> [WORK TO BE COMPLETED] Please duplicate the records between the line holding "Maximize the Settings window" and the line holding "This screenshot has width=379, height=675.", inclusive, and leave the pictures out of your answer.

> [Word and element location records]
— BEGIN —

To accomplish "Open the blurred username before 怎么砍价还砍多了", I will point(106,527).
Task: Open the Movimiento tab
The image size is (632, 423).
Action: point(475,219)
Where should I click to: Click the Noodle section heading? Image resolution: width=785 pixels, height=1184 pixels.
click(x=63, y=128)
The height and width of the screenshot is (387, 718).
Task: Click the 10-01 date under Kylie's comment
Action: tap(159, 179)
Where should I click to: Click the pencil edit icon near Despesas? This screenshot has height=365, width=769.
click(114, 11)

— END —
— BEGIN —

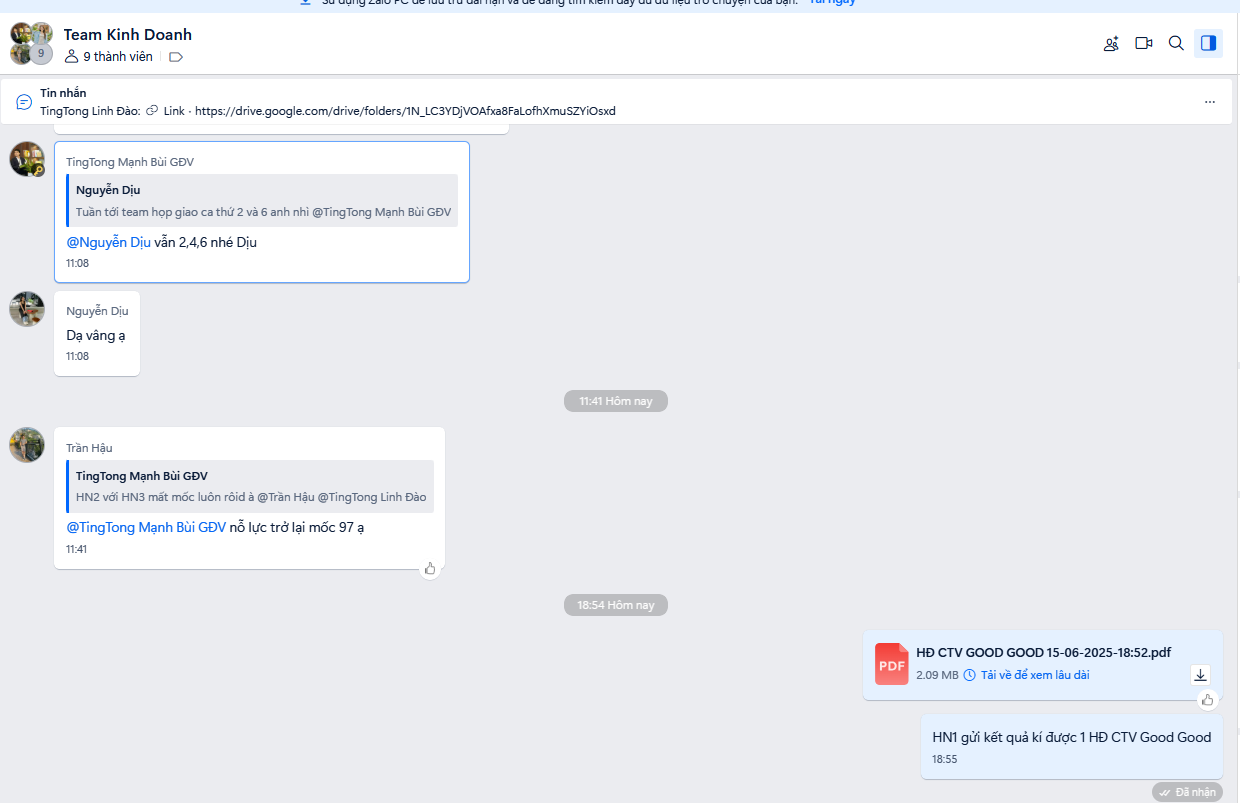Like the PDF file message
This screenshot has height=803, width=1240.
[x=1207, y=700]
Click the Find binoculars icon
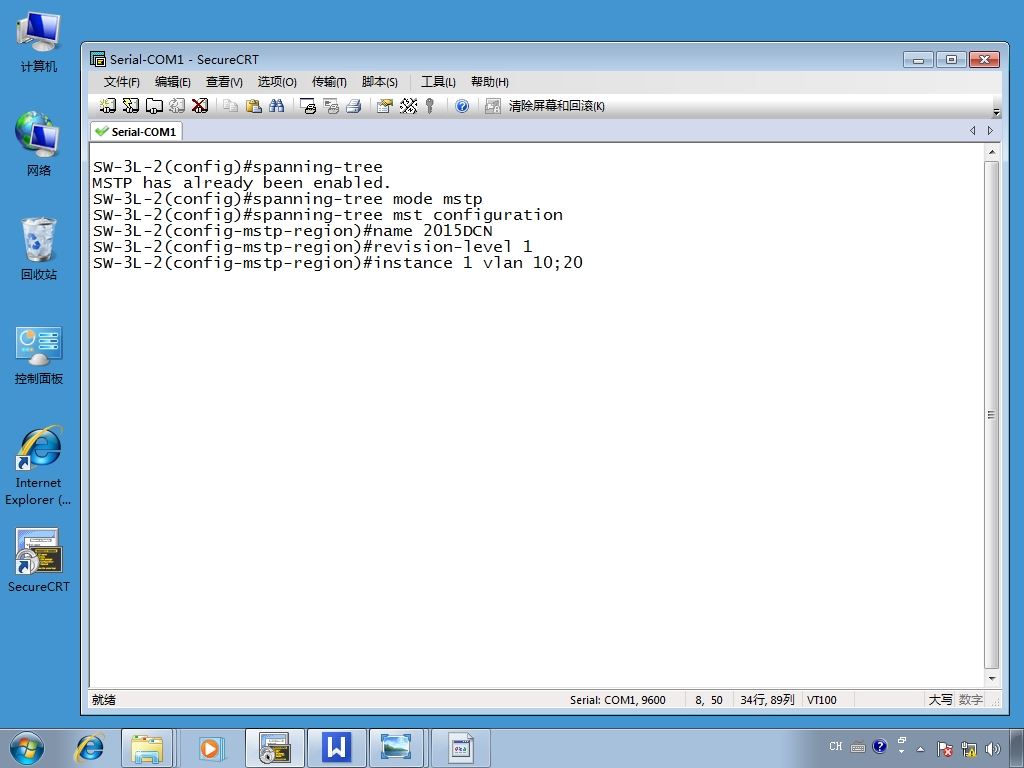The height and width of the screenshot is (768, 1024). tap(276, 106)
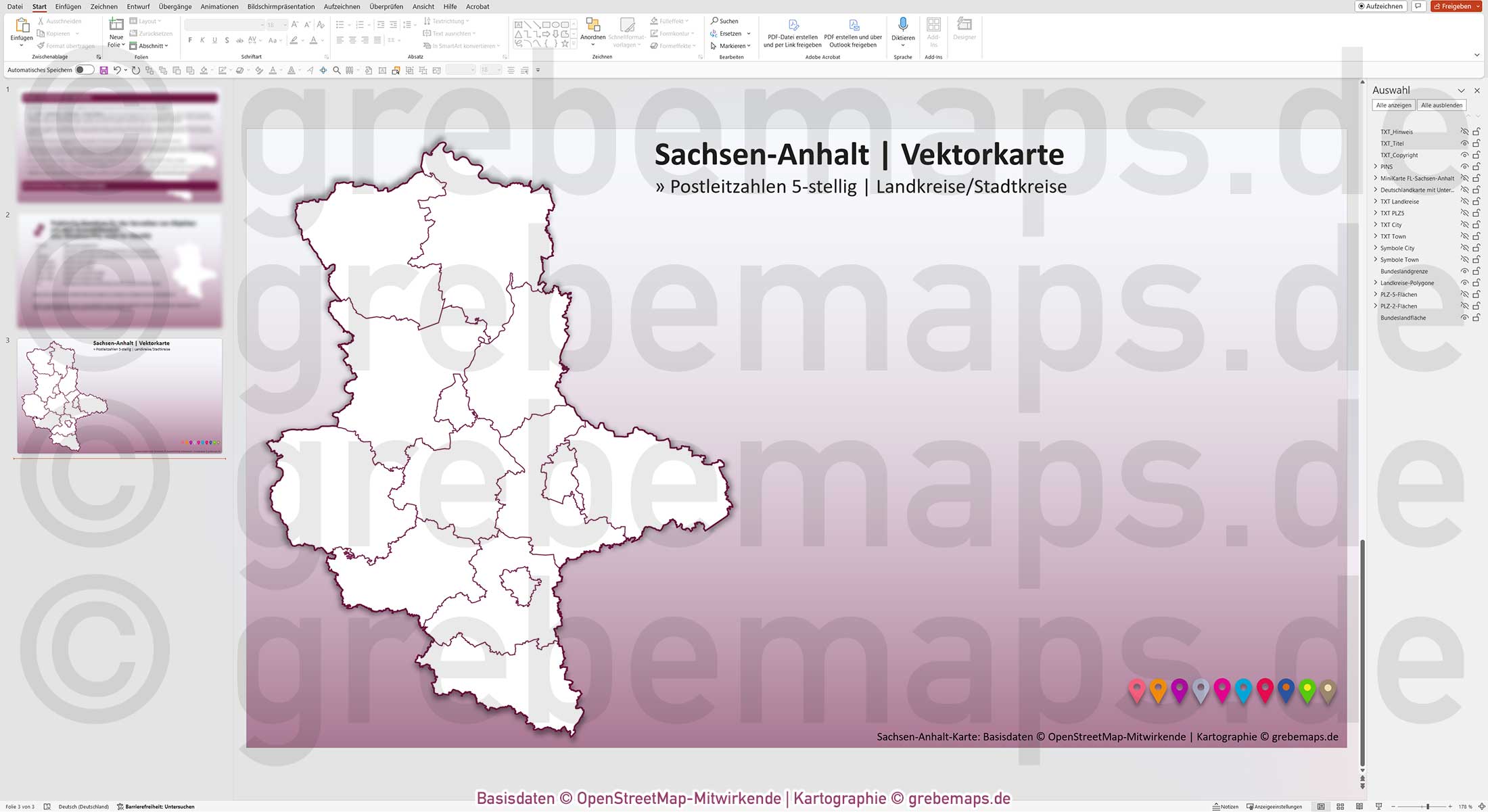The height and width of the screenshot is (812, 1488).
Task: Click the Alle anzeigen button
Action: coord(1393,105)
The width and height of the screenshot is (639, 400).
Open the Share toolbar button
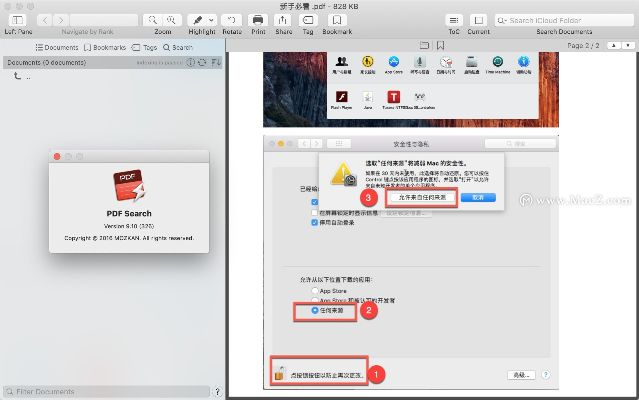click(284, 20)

— END —
— BEGIN —

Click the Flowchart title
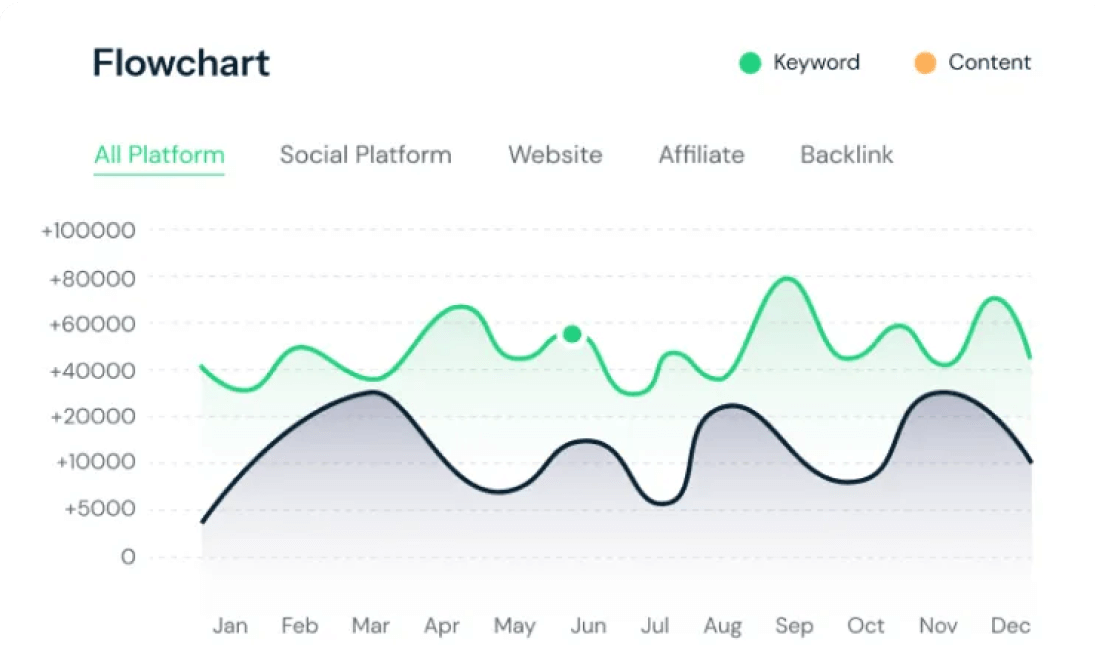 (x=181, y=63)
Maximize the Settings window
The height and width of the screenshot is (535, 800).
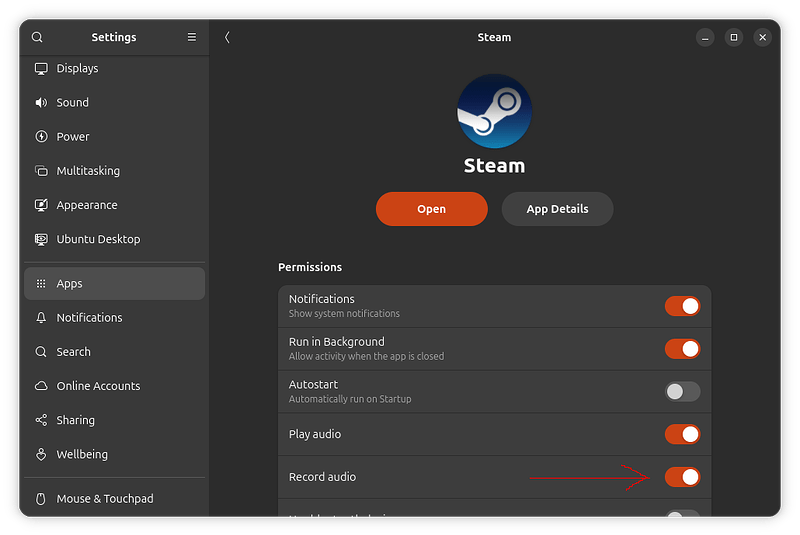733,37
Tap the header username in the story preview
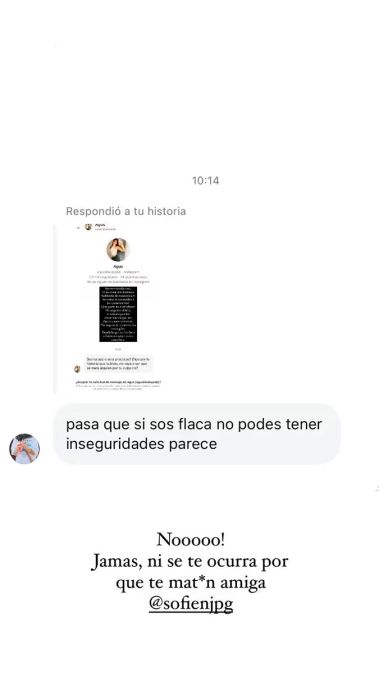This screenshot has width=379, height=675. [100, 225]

— END —

> [WRITTEN SOLUTION]
Maximize the Settings window
The height and width of the screenshot is (535, 800).
733,37
Tap the header username in the story preview
This screenshot has width=379, height=675. [100, 225]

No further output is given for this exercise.